Он был по-настоящему любопытен к людям — верная примета посредственного сочинителя романов. На вечеринках в «Эйри» он подолгу стоял, прислонившись к стене, уголками рта выпуская сатанинские струйки дыма, смотрел и слушал, как вечеринка постепенно превращается в подобие буйного обезьянника. Пил наравне с остальными, но, похоже, выпитое на нем не сказывалось, если не считать того, что бледно-голубые глаза загорались злобным весельем. Обычно он, прихватив с собой девицу, незаметно уходил пораньше; только что стоял — смотришь, уже исчез, словно бы оставив после себя неясное пятно, как после снятой со стены картины. Так что я удивился, когда однажды августовским днем во время одной из таких попоек он заговорил со мною в коридоре.

— Послушайте, Маскелл, — обратился он ко мне в свойственной ему насмешливой манере, — эта дрянь в меня больше не лезет, пойдемте выпьем чего-нибудь настоящего.

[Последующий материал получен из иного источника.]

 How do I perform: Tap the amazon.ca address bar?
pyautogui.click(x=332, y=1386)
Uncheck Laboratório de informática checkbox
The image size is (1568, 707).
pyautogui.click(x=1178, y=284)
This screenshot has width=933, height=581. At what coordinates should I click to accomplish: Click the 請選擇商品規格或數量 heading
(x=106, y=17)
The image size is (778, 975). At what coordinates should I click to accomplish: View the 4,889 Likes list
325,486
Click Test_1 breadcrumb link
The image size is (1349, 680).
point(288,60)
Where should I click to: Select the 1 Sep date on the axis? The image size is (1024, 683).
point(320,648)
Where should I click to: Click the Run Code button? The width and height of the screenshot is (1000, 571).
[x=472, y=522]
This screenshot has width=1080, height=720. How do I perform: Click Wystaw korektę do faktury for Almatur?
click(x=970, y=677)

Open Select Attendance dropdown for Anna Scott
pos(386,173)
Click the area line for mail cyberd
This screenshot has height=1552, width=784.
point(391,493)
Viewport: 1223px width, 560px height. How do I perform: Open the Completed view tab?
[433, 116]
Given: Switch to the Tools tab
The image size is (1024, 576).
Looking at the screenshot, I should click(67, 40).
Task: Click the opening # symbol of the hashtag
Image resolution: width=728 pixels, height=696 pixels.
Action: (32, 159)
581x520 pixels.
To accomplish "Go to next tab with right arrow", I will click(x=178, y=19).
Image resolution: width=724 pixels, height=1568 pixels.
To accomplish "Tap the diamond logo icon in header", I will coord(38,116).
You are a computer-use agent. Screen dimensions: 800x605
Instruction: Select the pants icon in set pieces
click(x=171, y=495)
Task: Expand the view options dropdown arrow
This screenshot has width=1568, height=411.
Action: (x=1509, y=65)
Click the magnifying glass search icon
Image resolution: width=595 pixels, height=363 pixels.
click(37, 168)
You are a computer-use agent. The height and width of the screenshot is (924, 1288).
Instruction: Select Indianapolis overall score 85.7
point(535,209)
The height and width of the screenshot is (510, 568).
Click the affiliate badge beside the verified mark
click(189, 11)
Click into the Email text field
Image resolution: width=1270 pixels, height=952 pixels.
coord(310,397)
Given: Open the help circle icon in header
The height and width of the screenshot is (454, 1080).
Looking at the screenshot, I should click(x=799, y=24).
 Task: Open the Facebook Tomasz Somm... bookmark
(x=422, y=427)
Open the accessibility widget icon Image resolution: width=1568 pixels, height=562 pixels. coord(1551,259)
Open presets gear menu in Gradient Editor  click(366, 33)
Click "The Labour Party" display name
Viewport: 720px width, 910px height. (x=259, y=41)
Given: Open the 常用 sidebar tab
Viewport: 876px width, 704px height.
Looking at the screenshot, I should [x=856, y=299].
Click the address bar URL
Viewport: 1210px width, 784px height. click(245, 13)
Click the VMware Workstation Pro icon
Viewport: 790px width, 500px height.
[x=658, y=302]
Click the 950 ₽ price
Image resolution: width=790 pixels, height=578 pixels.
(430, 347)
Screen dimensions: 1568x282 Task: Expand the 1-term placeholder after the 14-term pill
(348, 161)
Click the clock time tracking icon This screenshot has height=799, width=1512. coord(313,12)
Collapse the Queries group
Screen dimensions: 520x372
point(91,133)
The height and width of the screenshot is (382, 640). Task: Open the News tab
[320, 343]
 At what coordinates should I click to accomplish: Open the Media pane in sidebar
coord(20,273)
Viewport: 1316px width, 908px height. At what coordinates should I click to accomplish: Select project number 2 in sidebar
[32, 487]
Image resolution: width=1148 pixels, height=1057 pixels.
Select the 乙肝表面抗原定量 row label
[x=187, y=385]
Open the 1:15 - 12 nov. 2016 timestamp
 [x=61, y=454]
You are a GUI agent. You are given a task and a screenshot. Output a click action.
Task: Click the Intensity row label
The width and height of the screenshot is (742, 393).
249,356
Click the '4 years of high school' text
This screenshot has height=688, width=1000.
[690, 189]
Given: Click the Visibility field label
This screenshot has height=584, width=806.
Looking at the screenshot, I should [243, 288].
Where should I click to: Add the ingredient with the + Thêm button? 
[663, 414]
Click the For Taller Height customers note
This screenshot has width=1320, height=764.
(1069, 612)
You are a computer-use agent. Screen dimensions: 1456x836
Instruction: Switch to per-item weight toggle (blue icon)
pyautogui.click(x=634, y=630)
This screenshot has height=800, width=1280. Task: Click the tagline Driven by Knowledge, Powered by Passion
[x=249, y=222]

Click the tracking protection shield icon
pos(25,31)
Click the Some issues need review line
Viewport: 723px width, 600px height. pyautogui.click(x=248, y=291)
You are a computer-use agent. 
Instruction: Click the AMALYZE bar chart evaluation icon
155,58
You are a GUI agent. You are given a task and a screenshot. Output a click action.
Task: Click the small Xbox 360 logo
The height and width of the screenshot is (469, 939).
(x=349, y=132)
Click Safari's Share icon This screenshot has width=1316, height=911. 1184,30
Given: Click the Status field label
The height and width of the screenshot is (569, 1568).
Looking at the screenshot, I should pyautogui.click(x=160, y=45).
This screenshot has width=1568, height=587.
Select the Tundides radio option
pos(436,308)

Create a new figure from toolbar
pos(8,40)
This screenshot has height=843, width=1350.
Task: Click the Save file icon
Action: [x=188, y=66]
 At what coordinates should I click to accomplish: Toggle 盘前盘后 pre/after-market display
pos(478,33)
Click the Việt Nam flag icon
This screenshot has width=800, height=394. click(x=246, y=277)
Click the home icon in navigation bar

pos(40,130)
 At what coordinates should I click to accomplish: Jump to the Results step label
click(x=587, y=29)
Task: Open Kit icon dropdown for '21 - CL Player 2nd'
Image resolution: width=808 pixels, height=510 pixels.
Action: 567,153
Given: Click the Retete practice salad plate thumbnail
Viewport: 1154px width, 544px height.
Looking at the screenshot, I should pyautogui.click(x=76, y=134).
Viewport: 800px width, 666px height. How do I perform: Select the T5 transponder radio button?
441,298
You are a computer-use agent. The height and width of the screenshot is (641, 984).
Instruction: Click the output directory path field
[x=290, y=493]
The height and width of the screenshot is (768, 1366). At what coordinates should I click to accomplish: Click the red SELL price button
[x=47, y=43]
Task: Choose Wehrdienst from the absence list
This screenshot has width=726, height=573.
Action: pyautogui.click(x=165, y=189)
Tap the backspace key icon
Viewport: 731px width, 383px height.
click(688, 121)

Голова была словно набита ватой, солнечный свет в окнах мансарды обретал цвет мочи, и я на этот раз в виде исключения охотно согласился уйти. В дверях спальни, закрыв лицо руками, рыдала девица; Ник уже набрался. Мы с Куэреллом молча спустились по гулкой лестнице. Воздух на улице был синим от выхлопных газов; удивительно, что когда-то еще замечали запах бензина. Мы зашли в паб — уже тогда он назывался «Финч» или как-то иначе — Куэрелл заказал джин с водой. «Терпкой ягодки», — попросил он, усмехнувшись. Заведение только что открылось, и посетителей было мало. Куэрелл сидел у стойки зацепив одной ногой за перекладину высокого табурета, другая изящно опиралась носком о пол; пиджак оставался застегнутым на все пуговицы. Я отметил про себя потрепанные манжеты рубашки и лоснящиеся коленки брюк. Мы были ровесниками, но я чувствовал себя на поколение моложе. У Куэрелла было место в «Экспрессе», или, возможно, в «Телеграфе», куда он поставлял пикантные сообщения для колонки светских новостей, и, потягивая джин, он без запинки пересказывал явно заготовленные заранее местные сплетни и анекдоты, забавно описывая чудачества своих коллег журналистов и приобретенные в аристократической школе чванливые манеры тогдашнего редактора. Хотя и будучи в подпитии, я видел, что все это было игрой, прикрываясь которой он с внешним безразличием внимательно изучал меня, что впоследствии станет его отличительной чертой как романиста. Уже тогда он был мастером создавать дымовые завесы и в переносном, и в прямом смысле, потому что курил безостановочно, будто одну бесконечную сигарету: мне никак не удавалось увидеть, когда он прикуривал.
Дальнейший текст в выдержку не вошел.